Source passage:
____

Born in Chicago and raised in McHenry, Ill., Alkaline Trio’s singer and guitarist, Matt Skiba, attributes much of his band's success to the city, despite having left it eventually. Working as a bicycle messenger during harsh Chicago winters motivated him to start writing songs, and the encouraging crowds during his first shows at the Fireside Bowl convinced him he could turn music into a full-time job. Though he moved to the West Coast in 2001, Skiba returned recently to record the Trio’s newest album, This Addiction. Before the band returns this weekend for two sold-out shows at the MetroThe A.V. Club talked to Skiba about coming home and the differences between Midwest and West Coast trannies.

The A.V. Club: You've said that getting hit by cars as a bicycle messenger in Chicago prepared you mentally for surfing in California. Where in Chicago did you feel most at risk?


Matt Skiba: Lower Wacker. We were told specifically, “Do not ride on Lower Wacker,” And what did we do? We smoked a bunch of pot and rode on Lower Wacker. But if you knew what you were doing and you were on some pretty nice road bikes, then you could keep up with traffic. But it’s sketchy as hell.

AVC: Whenever you mention an airport in your songs, it's always O'Hare, and never Midway. Why does Midway always get left out?

MS: We have an O’Hare reference in one of our songs because it references the amount of people that are there, so O’Hare being the busiest airport in the nation kind of takes the cake over Midway. Also Midway’s got Potbelly, and if I’m singing about Midway then I’m gonna start getting hungry and forget what I’m singing.


AVC: Last year you tweeted with surprise about seeing a Chicago tranny light a hummer on fire with nail polish—

MS: That was San Francisco. I was actually at the scene of the crime last night, I was in San Francisco. Yeah, I watched a transvestite set a Hummer on fire with nail-polish remover. It was one of the best things I’ve ever seen.


AVC: How are Chicago transvestites different from the ones in San Francisco?

____

Exercise inputs:
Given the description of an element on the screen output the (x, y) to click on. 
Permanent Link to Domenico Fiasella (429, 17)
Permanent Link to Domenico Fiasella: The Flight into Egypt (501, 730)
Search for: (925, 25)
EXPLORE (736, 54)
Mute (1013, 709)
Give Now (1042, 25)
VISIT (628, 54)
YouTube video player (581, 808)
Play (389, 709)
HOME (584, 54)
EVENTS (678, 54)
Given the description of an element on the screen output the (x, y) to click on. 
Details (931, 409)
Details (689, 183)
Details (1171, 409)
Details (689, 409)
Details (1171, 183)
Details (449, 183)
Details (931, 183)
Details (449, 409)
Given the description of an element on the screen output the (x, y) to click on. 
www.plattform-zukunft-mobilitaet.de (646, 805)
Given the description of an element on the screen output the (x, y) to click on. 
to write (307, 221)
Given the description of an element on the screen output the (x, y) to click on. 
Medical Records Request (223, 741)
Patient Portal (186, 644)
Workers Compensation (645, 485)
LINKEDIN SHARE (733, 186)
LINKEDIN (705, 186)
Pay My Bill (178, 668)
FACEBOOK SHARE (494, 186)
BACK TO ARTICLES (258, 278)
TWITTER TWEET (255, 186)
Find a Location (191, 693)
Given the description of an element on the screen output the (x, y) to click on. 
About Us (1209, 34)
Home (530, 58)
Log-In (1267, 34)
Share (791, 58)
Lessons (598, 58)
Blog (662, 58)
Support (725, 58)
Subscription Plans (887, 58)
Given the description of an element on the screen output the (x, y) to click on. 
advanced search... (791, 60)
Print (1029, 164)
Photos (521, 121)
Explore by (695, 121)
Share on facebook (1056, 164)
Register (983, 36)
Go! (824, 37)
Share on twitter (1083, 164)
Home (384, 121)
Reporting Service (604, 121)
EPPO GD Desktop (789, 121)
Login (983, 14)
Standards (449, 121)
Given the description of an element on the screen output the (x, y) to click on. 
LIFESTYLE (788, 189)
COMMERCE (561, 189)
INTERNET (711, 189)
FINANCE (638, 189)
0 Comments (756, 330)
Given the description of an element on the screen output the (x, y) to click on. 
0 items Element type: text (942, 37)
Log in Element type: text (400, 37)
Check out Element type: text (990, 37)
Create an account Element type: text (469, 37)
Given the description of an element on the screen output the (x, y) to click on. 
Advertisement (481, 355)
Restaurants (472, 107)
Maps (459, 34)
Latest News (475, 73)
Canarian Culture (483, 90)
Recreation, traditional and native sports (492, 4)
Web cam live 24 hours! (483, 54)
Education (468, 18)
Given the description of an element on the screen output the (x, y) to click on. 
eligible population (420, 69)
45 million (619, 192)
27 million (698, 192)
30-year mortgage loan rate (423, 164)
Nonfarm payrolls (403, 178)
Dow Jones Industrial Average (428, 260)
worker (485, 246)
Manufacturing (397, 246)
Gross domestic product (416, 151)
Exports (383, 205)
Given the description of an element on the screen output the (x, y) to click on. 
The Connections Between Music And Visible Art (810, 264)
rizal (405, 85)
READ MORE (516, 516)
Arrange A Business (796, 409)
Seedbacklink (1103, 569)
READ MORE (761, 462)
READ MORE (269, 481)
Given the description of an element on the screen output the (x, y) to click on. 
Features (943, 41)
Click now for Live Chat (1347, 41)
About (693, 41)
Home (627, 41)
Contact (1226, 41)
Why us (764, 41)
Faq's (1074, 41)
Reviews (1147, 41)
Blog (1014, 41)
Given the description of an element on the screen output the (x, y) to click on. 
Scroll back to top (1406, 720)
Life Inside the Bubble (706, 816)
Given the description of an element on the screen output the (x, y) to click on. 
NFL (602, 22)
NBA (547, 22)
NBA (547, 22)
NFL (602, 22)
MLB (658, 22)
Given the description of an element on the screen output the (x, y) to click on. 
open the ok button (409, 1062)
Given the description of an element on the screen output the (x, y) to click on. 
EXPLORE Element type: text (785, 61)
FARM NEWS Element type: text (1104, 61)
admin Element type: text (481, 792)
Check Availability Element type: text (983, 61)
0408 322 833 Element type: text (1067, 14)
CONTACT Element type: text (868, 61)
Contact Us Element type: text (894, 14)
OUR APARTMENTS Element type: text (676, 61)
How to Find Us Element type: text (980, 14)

____

What this exercise asks:
#1 Pick out each line of the records that contains the string "Check", and copy those lines.
#2 Extend the Alkaline Trio interview past the last line shown.

Results in order:
#1
Check out Element type: text (990, 37)
Check Availability Element type: text (983, 61)

#2
MS: The trannies in San Francisco—nobody beats them. I have so many tranny stories I could go on for days. We were all sitting there at the Hemlock Tavern, which is in the Tenderloin district, and we’re drinking beers and we’re all watching out the window and we see this Hummer park there. And we’re all talking about, “What kind of douchebag drives a Hummer?” All of the sudden this tranny walks by, just stops and looks at it, takes her bag and douses the thing in nail polish remover, throws a match at it and doesn’t even watch the thing go off. She just keeps walking. The whole fucking thing went up and we were all screaming up and down and cheering. It was like God sent an angel down to set that Hummer on fire. It was amazing.


AVC: And you don’t have any stories like that when it comes to Chicago trannies?

MS: No. None. Not a one.

AVC: How do the dive bars of Chicago compare to those of the West Coast?

MS: The bars in general in Chicago are way better. Chicago’s got a way better drinking scene. When I lived in Ukrainian Village, I used to drink in a lot of the Polish bars and there’s a lot of Irish Catholic and Polish cops hanging out and drinking. It was a real blue-collar scene. Drinking with old cops and old firemen in the Ukrainian Village—there’s a real romance to it.


AVC: Do you ever miss the CTA?

MS: No. I wasn’t a big fan of the CTA. While I was in Chicago I rode my bike everywhere. And to quote Jack from Suburbia, “I hate buses.”